Paul and Silas are in prison. When Paul exorcised a demon out of a slave girl–a slave girl who “brought her owners much gain by fortune-telling” –the owners saw their means of gain leave, they trumped up charges about how they were Jews bringing “customs that are not lawful for us as Romans to accept or practice” (v. 21). The crowds and magistrates went after them and threw them in jail.

The apostle Paul urged the fearful Philippian jailer, after inquiring as to what they might to “to be saved,” to, “Believe on the Lord Jesus Christ, and you will be saved, you and your household” (Acts 16:31). What does it mean to ‘believe’?

Up here we have three chairs which represent the three stages of belief.

Notitia. Notitia refers to the content of faith, or those things that we believe. We place our faith in something, or more appropriately, someone. In order to believe, we must know something about that someone, who is the Lord Jesus Christ.

Assensus. Assensus is our conviction that the content of our faith is true. You can know about the Christian faith and yet believe that it is not true. Genuine faith says that the content — the notitia taught by Holy Scripture — is true.

Fiducia. Fiducia refers to personal trust and reliance. Knowing and believing the content of the Christian faith is not enough, for even demons can do that (James 2:19). Faith is only effectual if, knowing about and assenting to the claims of Jesus, one personally trusts in Him alone for salvation.

In which chair are you sitting? The only true faith is the faith represented in this third chair. This is how you can tell what true faith is.

True faith is a praying and singing faith

Rather than groaning due to the pain and suffering (16:22-23), rather than complaining about being in “the inner prison and fastened feet in stocks” (v. 24), they were “praying and singing hymns to God” (v. 24a).

John Stott notes the reaction from Paul and Silas:

“Not groans but songs came from their mouths. Instead of cursing men, they blessed God. No wonder the other prisoners were listening to them.”

John R.W. Stott, Acts, 267.

Now, many of you know hymns from when you were a child. We know that, even among those with Alzheimer’s and dementia, the music embedded in the minds and hearts John Polhill is right:

“In Acts, Christians are always full of hope. Peter slept peacefully the night before his trial (12:6); Paul and Silas sang. Their praise and good cheer was in itself a witness to God, and the other prisoners listened intently.”

John Polhill, Acts

The praying and singing faith is that which sits in the third chair, the fiducia chair. These are prayers and songs of hope and joy. Dennis Johnson notes,

“When adversity dampens our mood, we need to sink the roots of our joy more deeply into the Lord himself, rather than relying on surface circumstances.”

Dennis E. Johnson, Let’s Study Acts, 207.

So remember that Chair 1 is the content of the faith. Again, you can know the content of the faith without believing the truth of that content. Chair 2 is about believing the truth of that content. But are you relying on the person and work of Christ? Are have you surrendered to Christ Himself rather than His deliverance from circumstances. Tertullian said many centuries ago, “The legs feel nothing in the stocks when the heart is in heaven.”

True faith is a shaking faith

In the OT, whenever God appeared to His people, the place would shake (Exodus 19:18). (Isaiah 6; Mount Sinai shook) Even in the darkness of prison, unjustly there, shackled—God was there. While Christ was dying on the cross, we read in Matthew 27:51-53:

51 And behold, the curtain of the temple was torn in two, from top to bottom. And the earth shook, and the rocks were split. 52 The tombs also were opened. And many bodies of the saints who had fallen asleep were raised, 53 and coming out of the tombs after his resurrection they went into the holy city and appeared to many (Matthew 27:51-53).

SUPPLIED RECORDS ->
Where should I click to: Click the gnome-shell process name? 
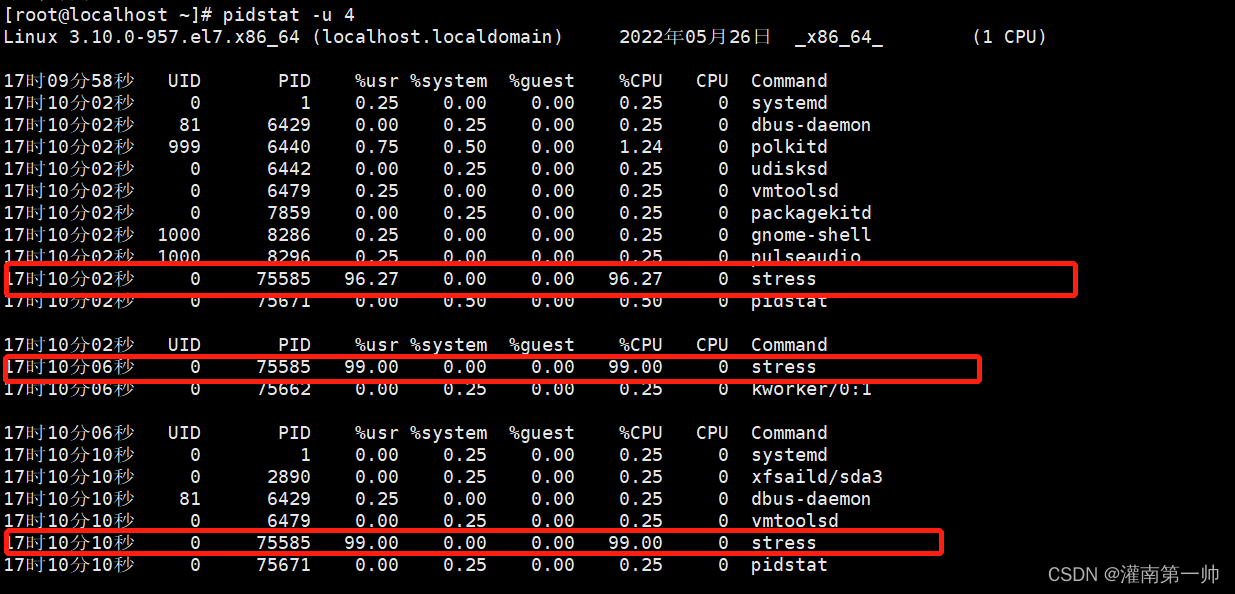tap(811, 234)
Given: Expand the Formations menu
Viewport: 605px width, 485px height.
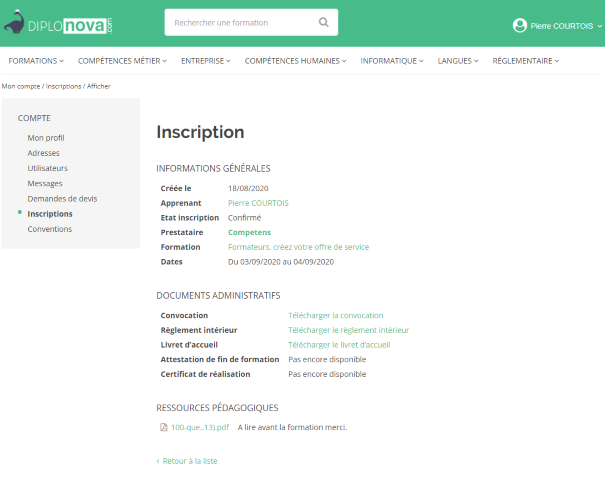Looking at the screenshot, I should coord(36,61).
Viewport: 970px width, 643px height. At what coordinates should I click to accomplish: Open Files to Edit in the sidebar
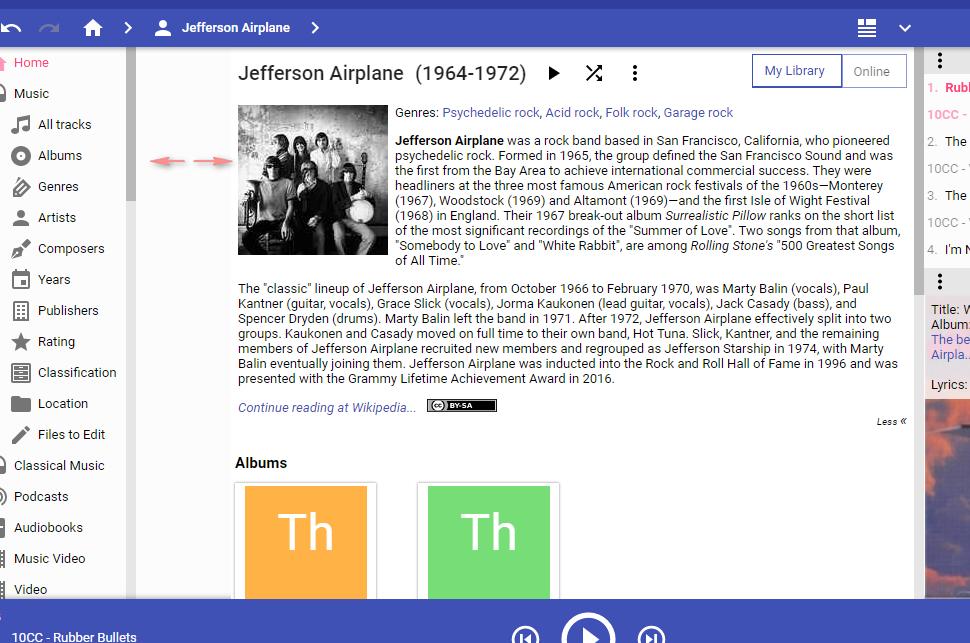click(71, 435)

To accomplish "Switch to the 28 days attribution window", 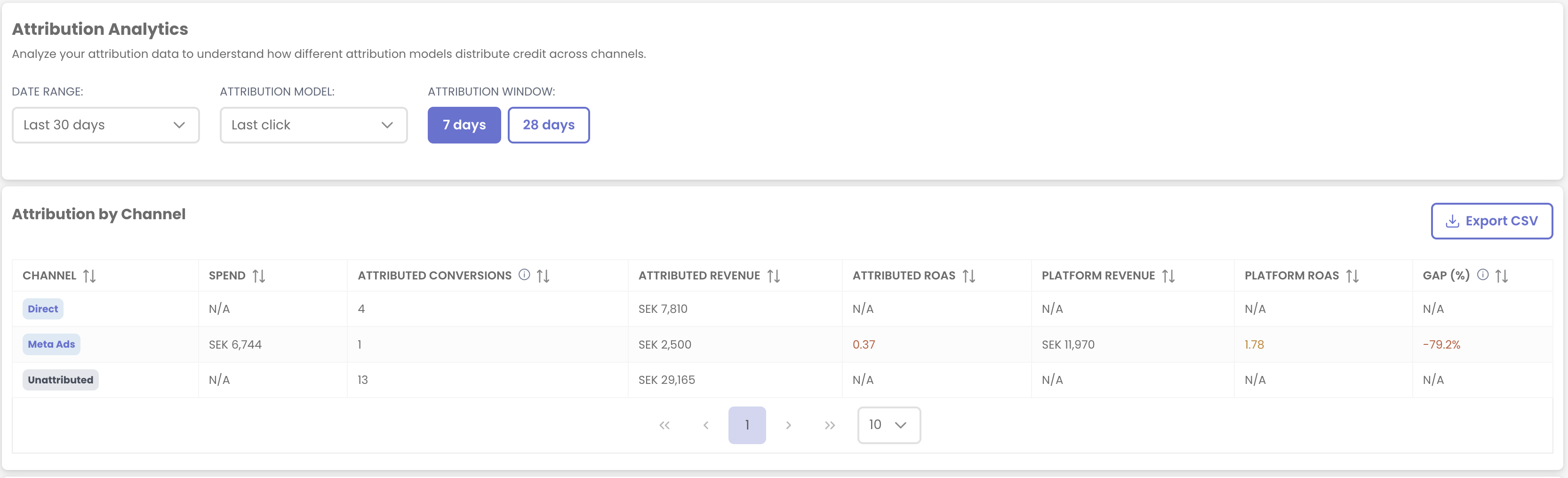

GOAL A -> For each statement, say yes or no according to the sermon excerpt, and quote the words that decide it: (i) Paul and Silas were held with their feet in stocks. (ii) Notitia is described as personal trust and reliance. (iii) Peter slept peacefully the night before his trial.
GOAL B -> Write out, word for word, the part of the sermon excerpt that begins with the words containing "The apostle Paul" and ends with "Lord Jesus Christ.".
The entries have no connection to the sermon excerpt.

WRITTEN SOLUTION A ->
(i) Yes: "the inner prison and fastened feet in stocks"
(ii) No: "Fiducia refers to personal trust and reliance."
(iii) Yes: "Peter slept peacefully the night before his trial (12:6)"

WRITTEN SOLUTION B ->
The apostle Paul urged the fearful Philippian jailer, after inquiring as to what they might to “to be saved,” to, “Believe on the Lord Jesus Christ, and you will be saved, you and your household” (Acts 16:31). What does it mean to ‘believe’?

Up here we have three chairs which represent the three stages of belief.

Notitia. Notitia refers to the content of faith, or those things that we believe. We place our faith in something, or more appropriately, someone. In order to believe, we must know something about that someone, who is the Lord Jesus Christ.